Pouvoir planifier sa fin de vie, pour le droit de mourir dans la dignité, en absorbant un produit létal préalablement délivré, un des thèmes du roman, est un sujet de société bien actuel et qui fait débat. Entre euthanasie, suicide assisté, sédation, la fin de vie apparaît comme une prochaine liberté à conquérir.
Les relations familiales et leurs difficultés sont largement abordées par l'écrivaine. Que ce soit la relation entre la narratrice et ses parents ou encore avec son fils Simon.
Une suggestion de la psychologue à Éléonore m'a paru particulièrement intéressante : « Si vivre dans la rupture vous coûte trop, alors je vous conseille d'écrire. »
J'ai trouvé original et bien contemporain le rôle que vont jouer les réseaux sociaux, en l'occurrence ce compte Instagram ouvert par Simon, un mois après le suicide de ses grands-parents, pour leur rendre hommage, montrer qui ils étaient et le rôle majeur qu'ils ont joué dans l'histoire de la publicité, et aussi pour défendre leur dernier geste. Il n'hésitera pas d'ailleurs à lancer une pétition sur change.org réclamant « l'inscription du droit de mourir dans la dignité au rang de nos droits fondamentaux. »

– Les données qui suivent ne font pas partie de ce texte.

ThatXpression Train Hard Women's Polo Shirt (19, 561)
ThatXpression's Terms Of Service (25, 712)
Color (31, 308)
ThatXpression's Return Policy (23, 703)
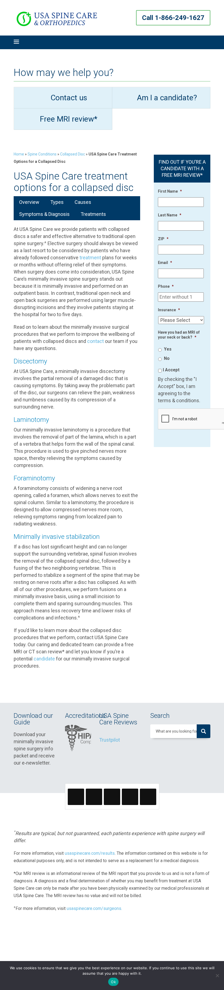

Le coeur de ce roman est ce couple fusionnel qui a vécu un amour où la dépendance était réciproque, reconnue et assumée par les deux partenaires.
S'il se lit facilement et aborde des sujets intéressants, j'ai été cependant vite saturée par cette débauche de richesses, ces fêtes fastueuses (allusion est faite aux paradis fiscaux) et déçue par un style trop impersonnel pour laisser la place à l'émotion.